CASTELLAMONTE - Si chiama «Terra Rossa» ed è il primo censimento della ceramica castellamontese. E’ una sorta di «catasto» on-line delle opere en-plein air, delle vecchie fabbriche della Castellamonte che fu, delle attuali attività commerciali connesse alla ceramica e dei castelletti di Sant’Anna Boschi. Una fotografia a 360° dei punti di riferimento locali che hanno fatto la storia artistica e non solo del paese. Ci sono Palazzo Botton la Tofeja, i pannelli creativi Scarpette Rosse e le installazioni di arredo urbano e quelle nel cortile della scuola. In tutto sono, per ora, già più di 600 voci, «censite» con minuzia di particolari in moderne schede impreziosite da suggestive fotografie. Il progetto, curato dall’architetto, Alberto Veglio, e dai suoi collaboratori, Davide Nigra e Davide Lando, è stato presentato ieri, martedì 7 settembre 2021, al Centro Congressi Martinetti alla presenza del sindaco, Pasquale Mazza, e degli assessori, Claudio Bethaz e Patrizia Addis.

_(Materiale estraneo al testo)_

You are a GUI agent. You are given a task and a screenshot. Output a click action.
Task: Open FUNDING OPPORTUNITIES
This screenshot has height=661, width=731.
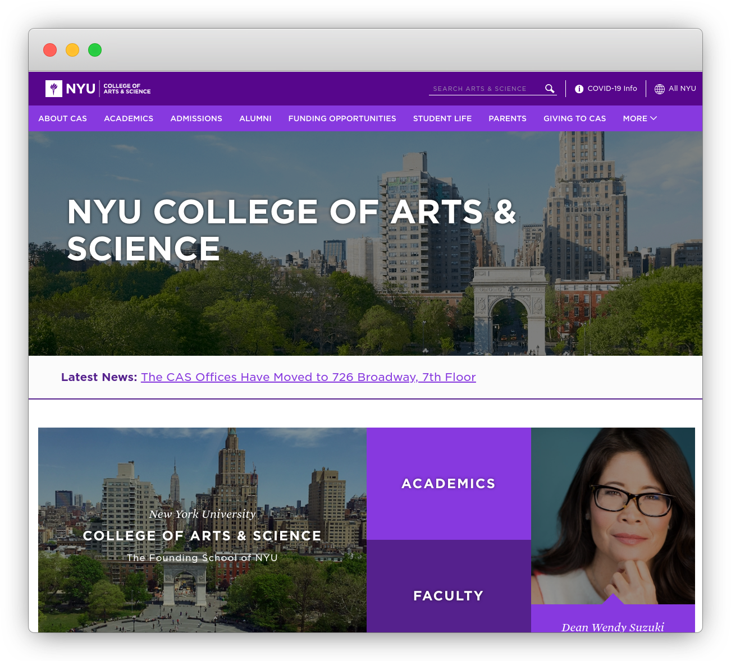(342, 118)
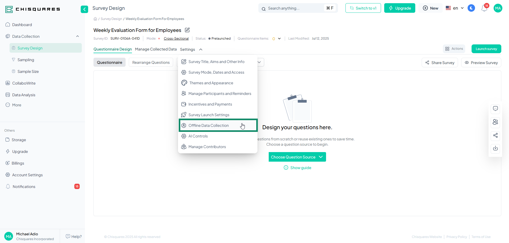
Task: Toggle dark mode with the moon icon
Action: [x=471, y=8]

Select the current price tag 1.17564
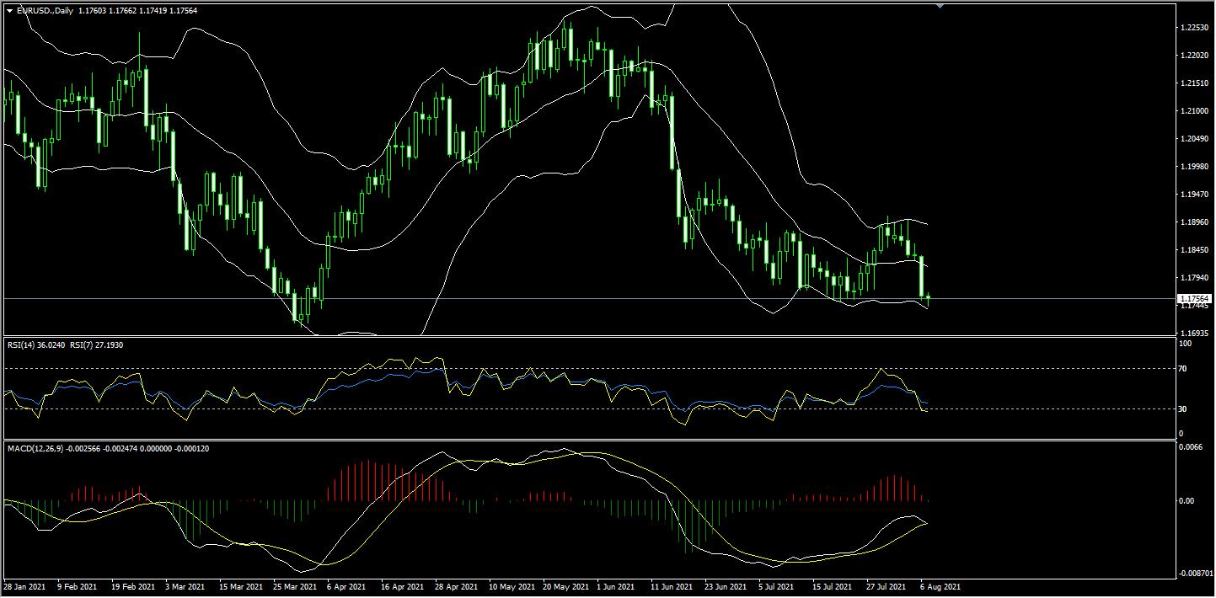[1195, 298]
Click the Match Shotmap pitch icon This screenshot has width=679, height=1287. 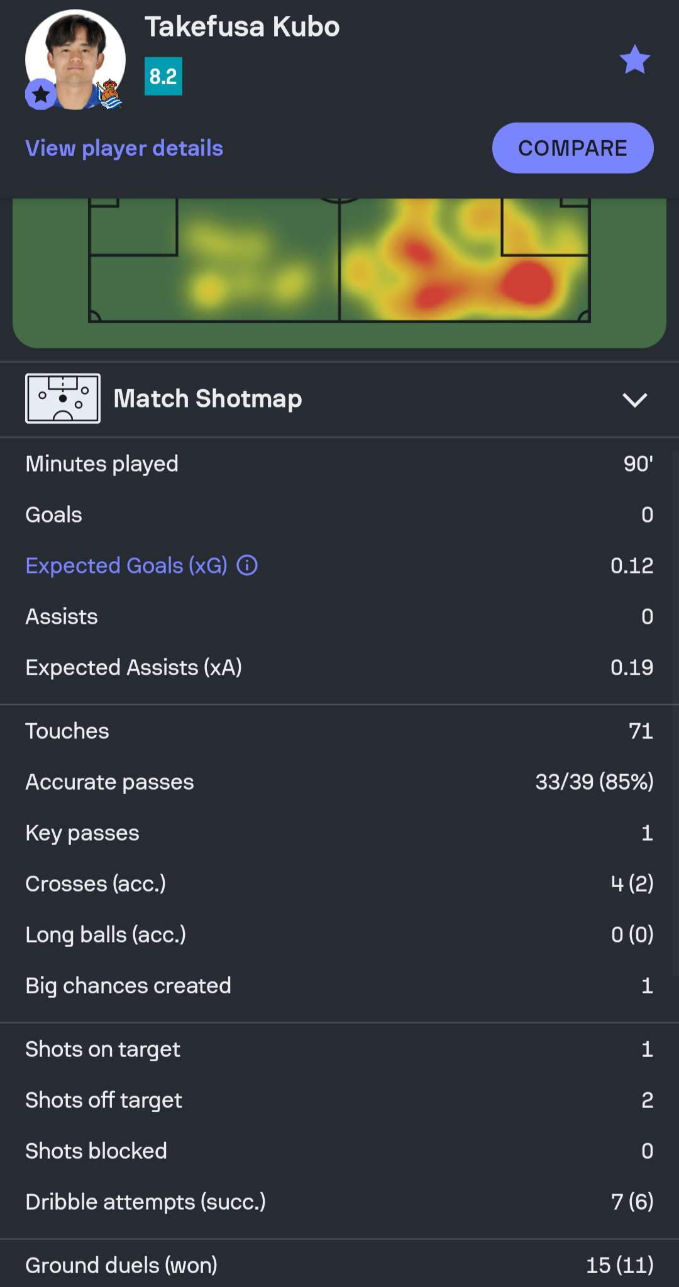click(x=63, y=399)
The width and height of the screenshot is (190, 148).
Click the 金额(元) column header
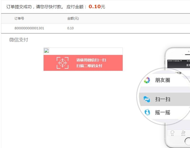73,19
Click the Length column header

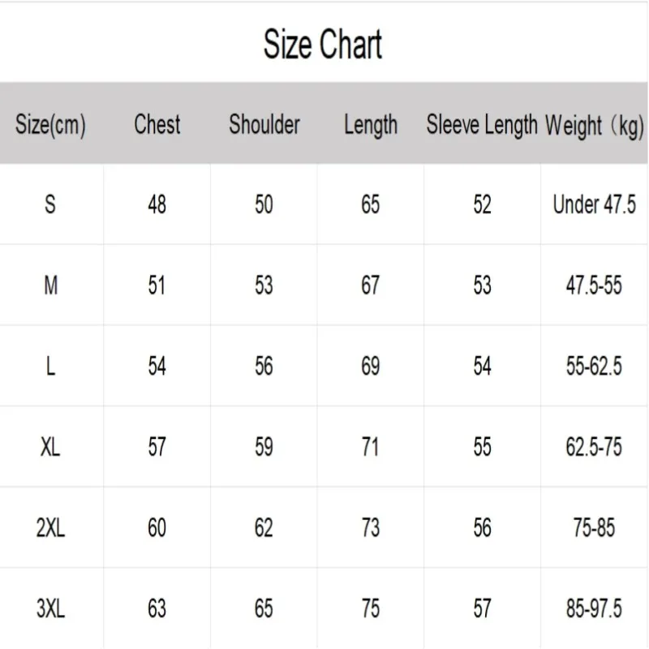371,124
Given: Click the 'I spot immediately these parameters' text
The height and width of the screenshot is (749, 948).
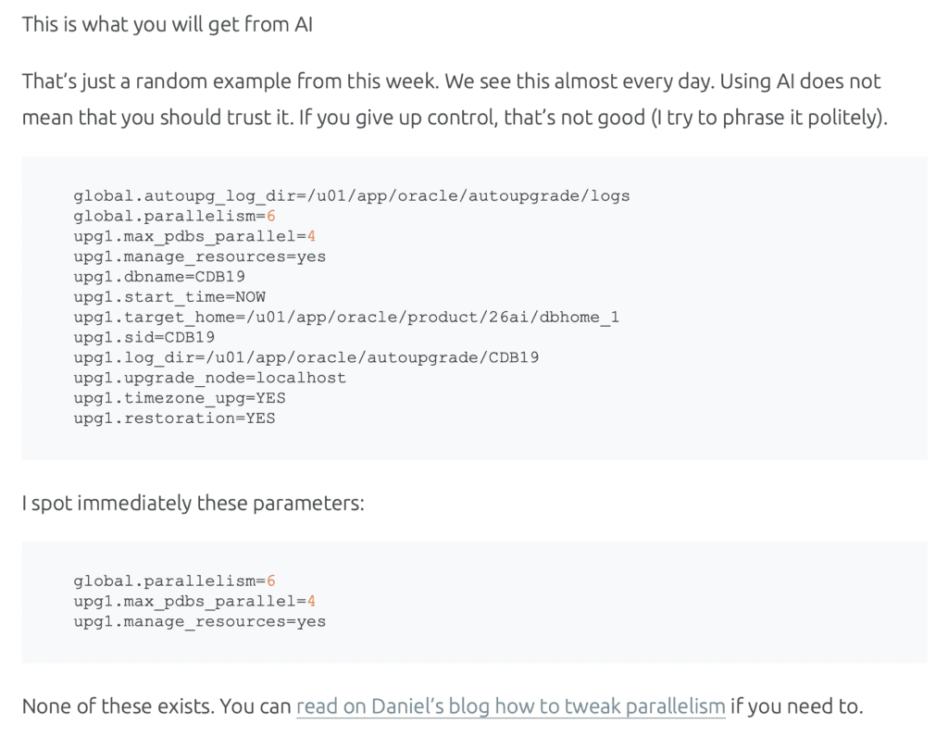Looking at the screenshot, I should coord(193,503).
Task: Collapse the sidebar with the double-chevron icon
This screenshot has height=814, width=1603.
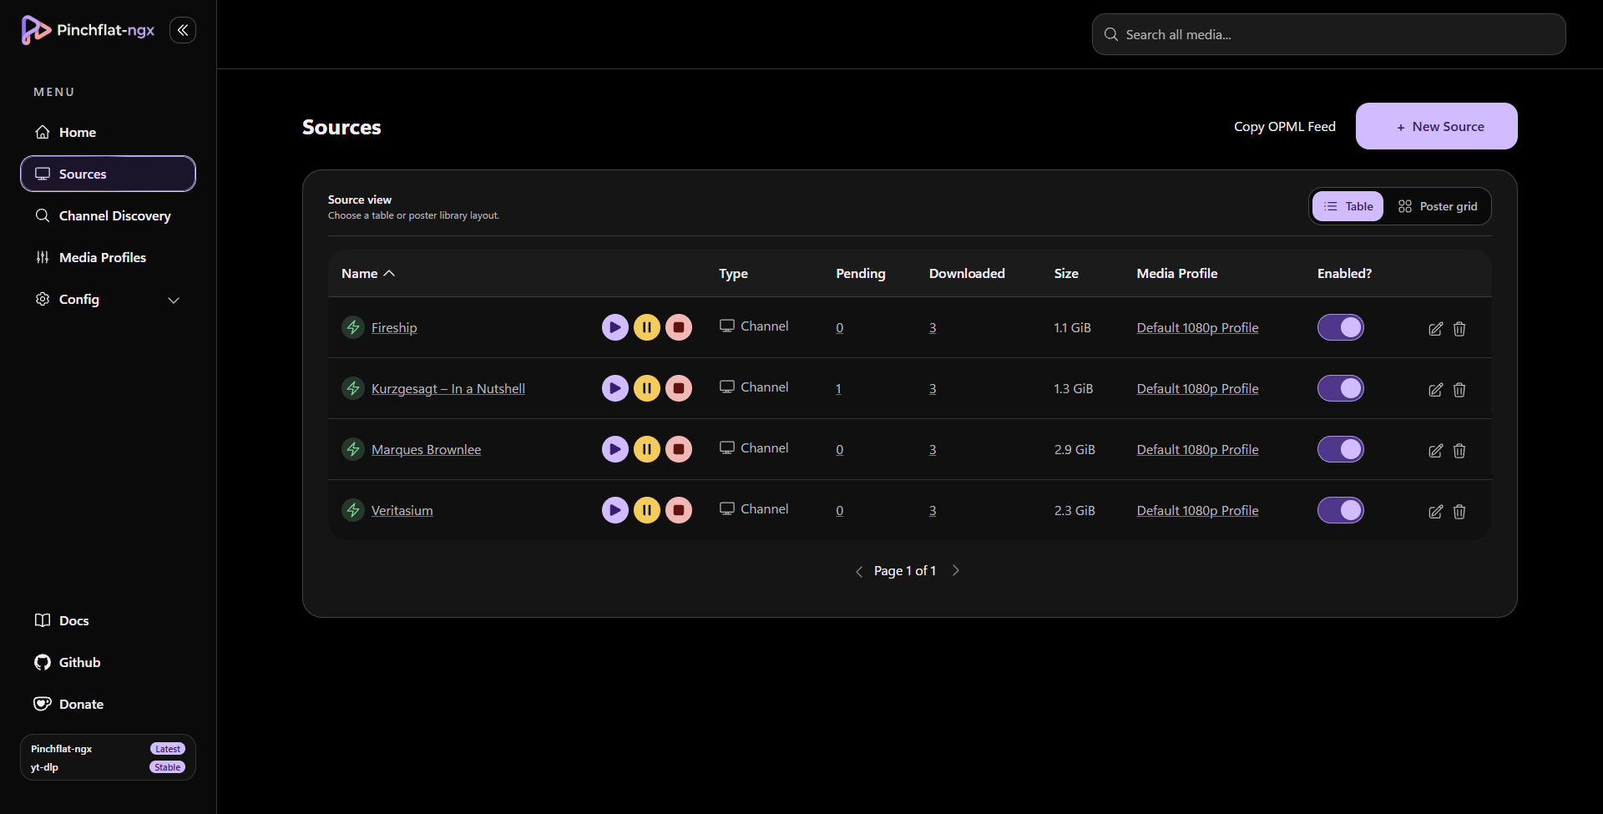Action: click(183, 30)
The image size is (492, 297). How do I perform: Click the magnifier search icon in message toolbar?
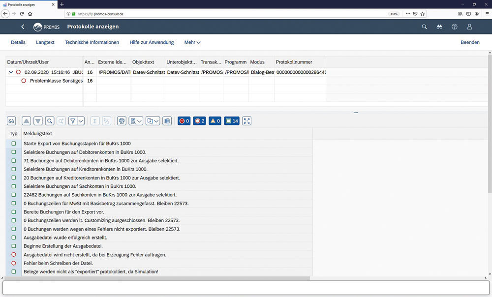(x=50, y=121)
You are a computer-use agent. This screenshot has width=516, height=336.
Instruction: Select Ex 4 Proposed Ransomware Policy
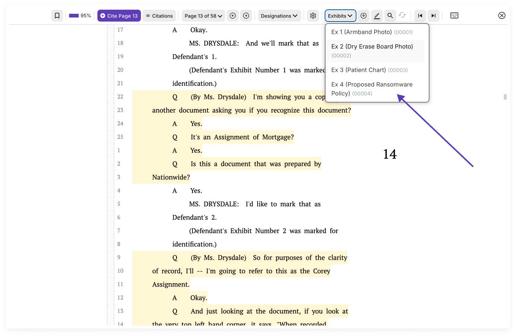coord(372,89)
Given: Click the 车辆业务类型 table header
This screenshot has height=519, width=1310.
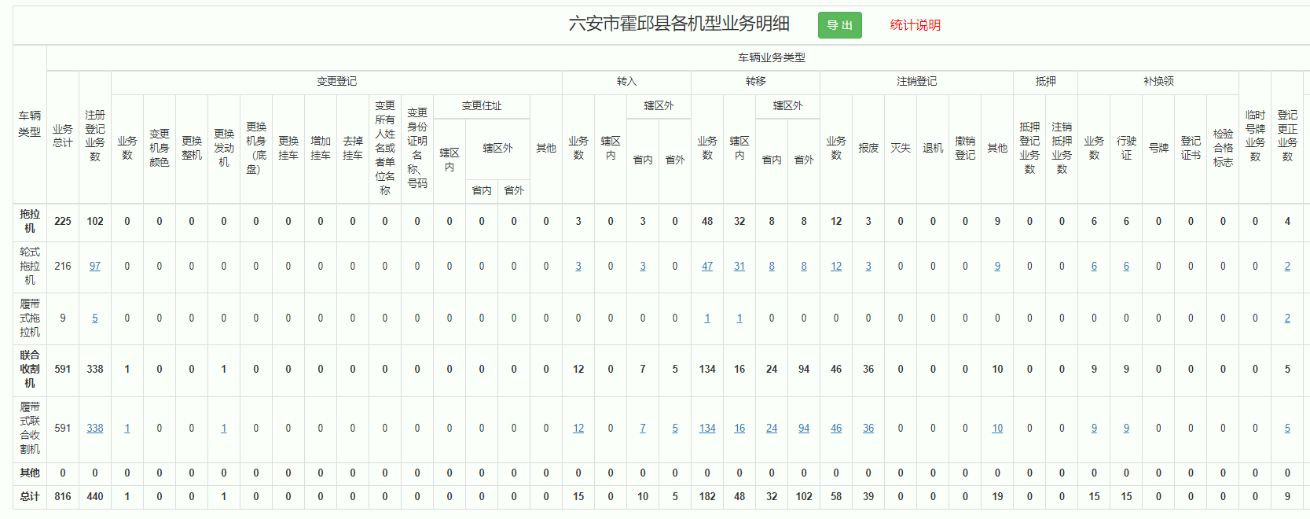Looking at the screenshot, I should tap(771, 57).
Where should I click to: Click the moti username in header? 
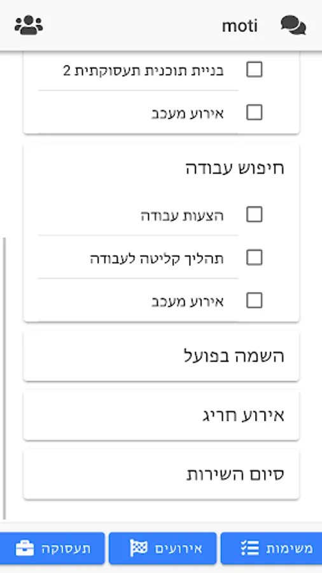pyautogui.click(x=240, y=26)
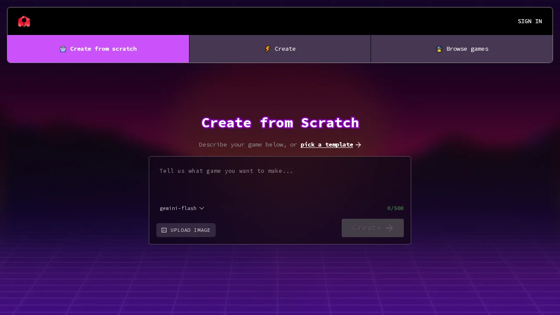Click the robot icon on Create from scratch tab
560x315 pixels.
click(63, 49)
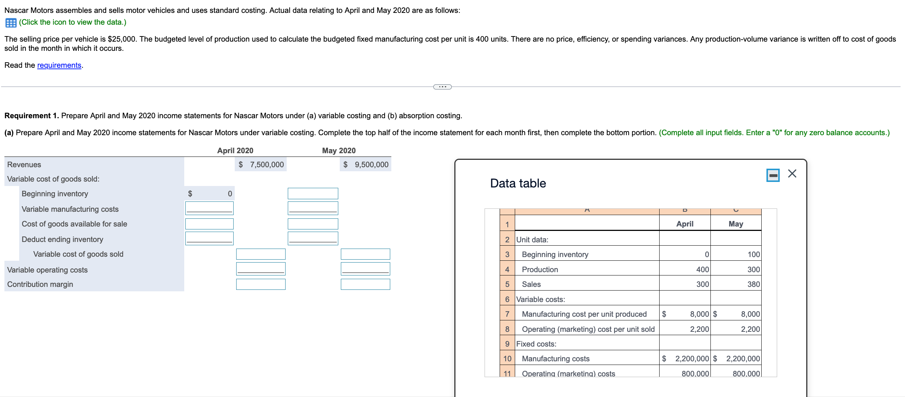Screen dimensions: 905x397
Task: Click the April Variable cost of goods sold field
Action: pyautogui.click(x=261, y=253)
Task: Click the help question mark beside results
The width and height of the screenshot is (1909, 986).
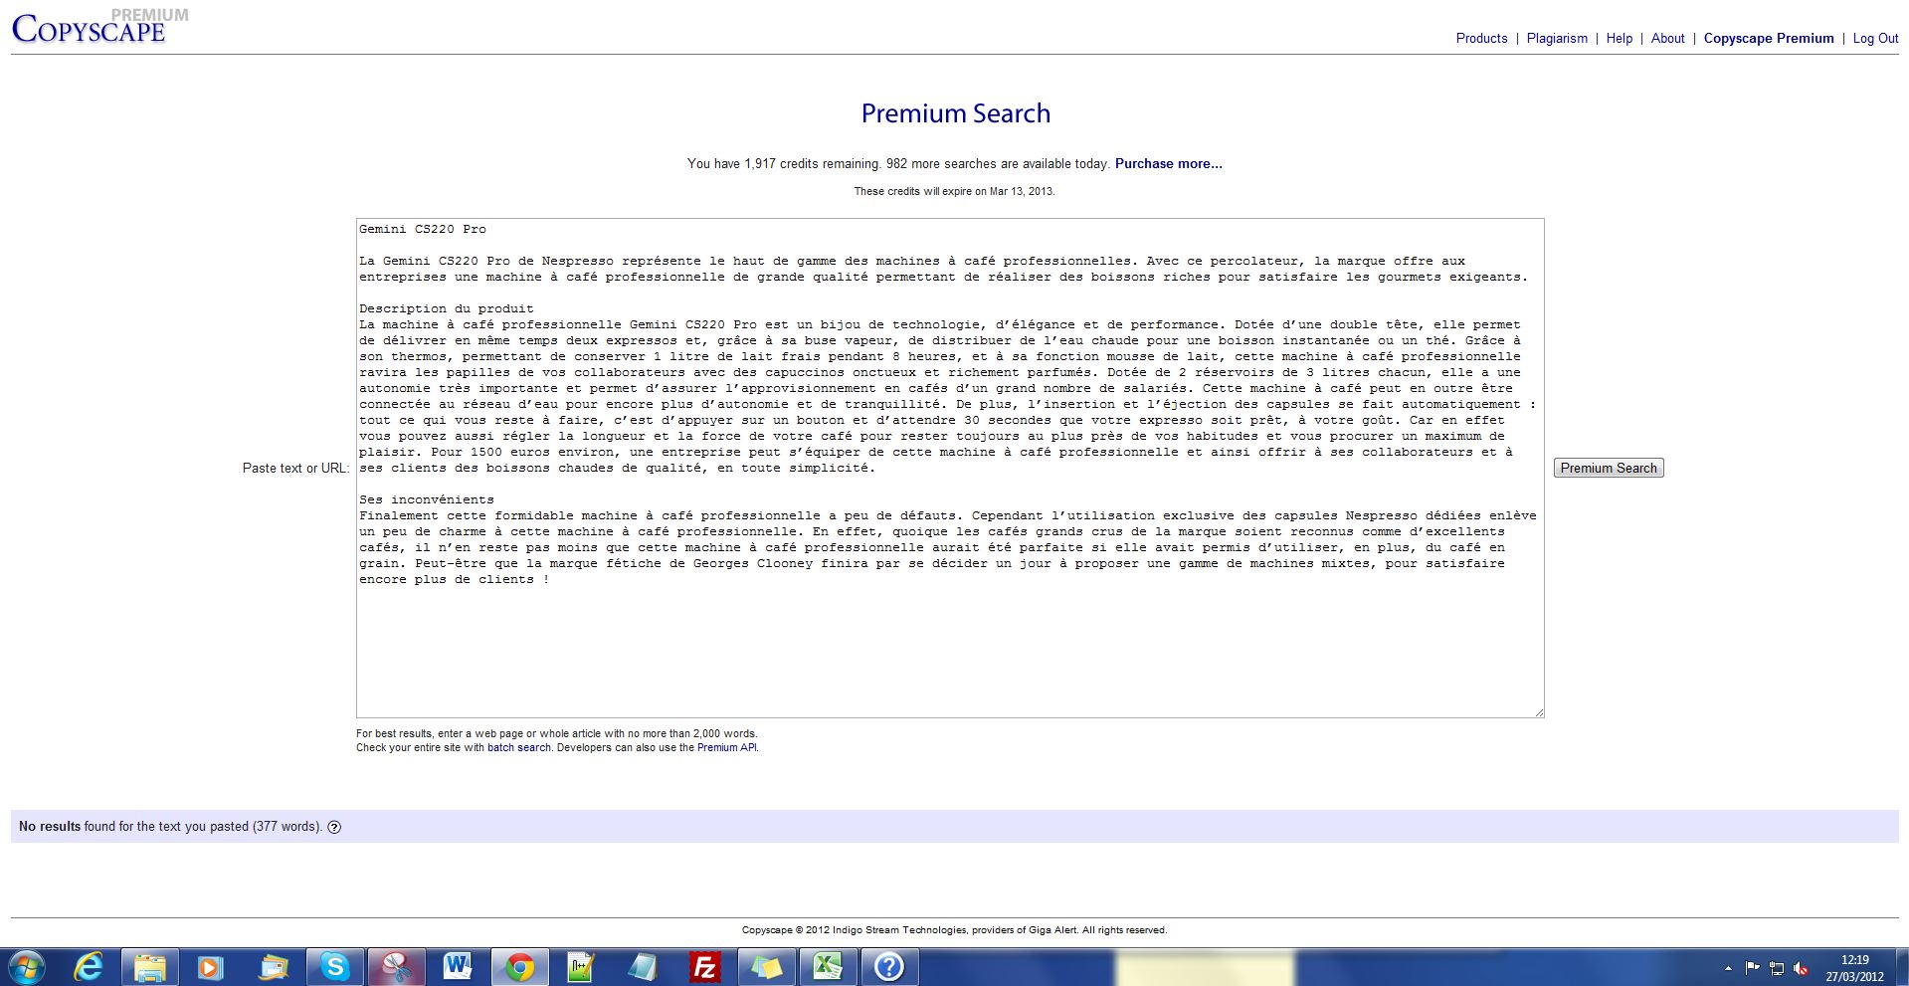Action: coord(334,827)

Il censimento sarà presto consultabile in una sezione ad hoc del sito ufficiale del Comune, ma rappresenta pure il primo passo di quella che sarà la Castellamonte del futuro. «Ci sono alcune cose da fare subito – ha spiegato in apertura di conferenza il primo cittadino Pasquale Mazza – Bisogna lavorare tutti insieme su ceramica, turismo e cultura. In ogni comune si lavora per sviluppare i propri brand e le proprie potenzialità che in seguito saranno messi in campo insieme ad altri paesi ed enti. Il brand di Castellamonte è indubbiamente la ceramica. Partendo da questo punto certo si potrebbero sviluppare diversi aspetti della città. Penso, in primis, al turismo legato anche e soprattutto alla cultura, il commercio, l’artigianato, l’agricoltura e l’outdoor. Per centrare in tempi stretti questi obiettivi sul territorio serve migliorare la ricettività, la formazione degli operatori e ci vuole una mentalità aperta al turismo. Bisogna cambiare atteggiamento. Per esempio durante la Mostra della Ceramica, bar e ristoranti non possono essere chiusi. Non ci siamo, altrimenti».
L’Amministrazione comunale ha le idee chiare sulla visione futura del paese: «Le cose da fare senza perdere ulteriore tempo sono: il Museo della Ceramica, aprire un ufficio di informazione turistica nel capoluogo e formare dei nuovi ceramisti, collaborando con il Liceo Faccio, il Ciac e il Gal. Il Museo è chiaramente uno dei punti cardine – ha aggiunto Mazza – Sono tre i suoi aspetti principali: palazzo Botton che sarà sede di esposizioni permanenti e temporanee, i laboratori dove artigianato o arte si fondono alla perfezioni e il Museo all’aperto, sulla scia di quanto avviene in altre città italiane della ceramica. Una mia e nostra proposta è di chiamare questo progetto MACC: Museo Arte Ceramica Castellamonte. Attualmente abbiamo messo in piedi iniziativa di collaborazione importanti con l’Unione Montana Valle Sacra, le Tre Terre Canavesane, Morena Ovest, Canavese 2020 e Agenzia per lo sviluppo del Canavese. Altre ne realizzeremo con le Terre e Comuni del Canale di Caluso e con “Made in Canavese”. Bisogna pensare attentamente ado ogni attività ma bisogna anche essere celeri, in quanto in altri territori si sta procedendo velocemente verso offerte turistico-sportive-culturali. Castellamonte e il nostro Canavese non hanno niente da invidiare a nessuno. Bisogna solo rimboccarsi le maniche e unire le forze perché ci sono grosse quote di mercato da conquistare».